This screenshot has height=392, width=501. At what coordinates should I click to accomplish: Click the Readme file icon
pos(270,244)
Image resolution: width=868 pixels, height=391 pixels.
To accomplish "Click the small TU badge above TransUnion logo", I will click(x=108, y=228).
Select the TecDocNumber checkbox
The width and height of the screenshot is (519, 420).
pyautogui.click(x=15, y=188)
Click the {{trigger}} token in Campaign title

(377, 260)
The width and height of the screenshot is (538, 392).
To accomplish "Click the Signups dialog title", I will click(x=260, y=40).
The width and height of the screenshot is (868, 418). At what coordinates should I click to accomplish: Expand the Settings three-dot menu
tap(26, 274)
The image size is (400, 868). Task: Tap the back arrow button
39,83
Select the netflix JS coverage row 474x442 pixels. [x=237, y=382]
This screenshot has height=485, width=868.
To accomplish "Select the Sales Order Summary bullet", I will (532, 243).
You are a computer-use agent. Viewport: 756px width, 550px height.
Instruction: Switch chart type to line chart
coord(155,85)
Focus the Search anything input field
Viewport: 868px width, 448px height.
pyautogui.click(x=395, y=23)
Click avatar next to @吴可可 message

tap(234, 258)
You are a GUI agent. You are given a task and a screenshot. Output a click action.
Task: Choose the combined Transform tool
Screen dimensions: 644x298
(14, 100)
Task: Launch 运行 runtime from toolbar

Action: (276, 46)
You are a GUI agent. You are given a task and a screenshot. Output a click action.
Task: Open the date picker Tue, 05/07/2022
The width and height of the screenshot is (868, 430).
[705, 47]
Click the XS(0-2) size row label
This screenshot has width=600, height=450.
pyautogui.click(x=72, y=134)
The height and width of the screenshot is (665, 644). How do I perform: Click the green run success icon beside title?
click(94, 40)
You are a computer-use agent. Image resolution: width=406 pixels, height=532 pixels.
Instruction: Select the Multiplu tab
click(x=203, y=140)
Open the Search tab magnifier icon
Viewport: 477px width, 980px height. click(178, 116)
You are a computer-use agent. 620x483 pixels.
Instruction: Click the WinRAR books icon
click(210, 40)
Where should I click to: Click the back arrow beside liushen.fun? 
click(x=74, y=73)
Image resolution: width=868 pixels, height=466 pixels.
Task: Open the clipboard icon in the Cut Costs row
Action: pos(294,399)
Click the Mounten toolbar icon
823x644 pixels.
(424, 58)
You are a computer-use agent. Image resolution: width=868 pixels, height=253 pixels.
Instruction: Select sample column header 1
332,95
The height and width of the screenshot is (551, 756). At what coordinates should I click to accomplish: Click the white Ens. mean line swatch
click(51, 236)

:::

**PROBLEM STATEMENT:** Starting at the first line of the entries above, please extract each line up to and including the line with "The width and height of the screenshot is (538, 392).", unchanged, and add nothing.

**THE ANSWER:**
This screenshot has height=392, width=501. At what coordinates should I click to accomplish: Click the Readme file icon
pos(270,244)
Image resolution: width=868 pixels, height=391 pixels.
To accomplish "Click the small TU badge above TransUnion logo", I will click(x=108, y=228).
Select the TecDocNumber checkbox
The width and height of the screenshot is (519, 420).
pyautogui.click(x=15, y=188)
Click the {{trigger}} token in Campaign title

(377, 260)
The width and height of the screenshot is (538, 392).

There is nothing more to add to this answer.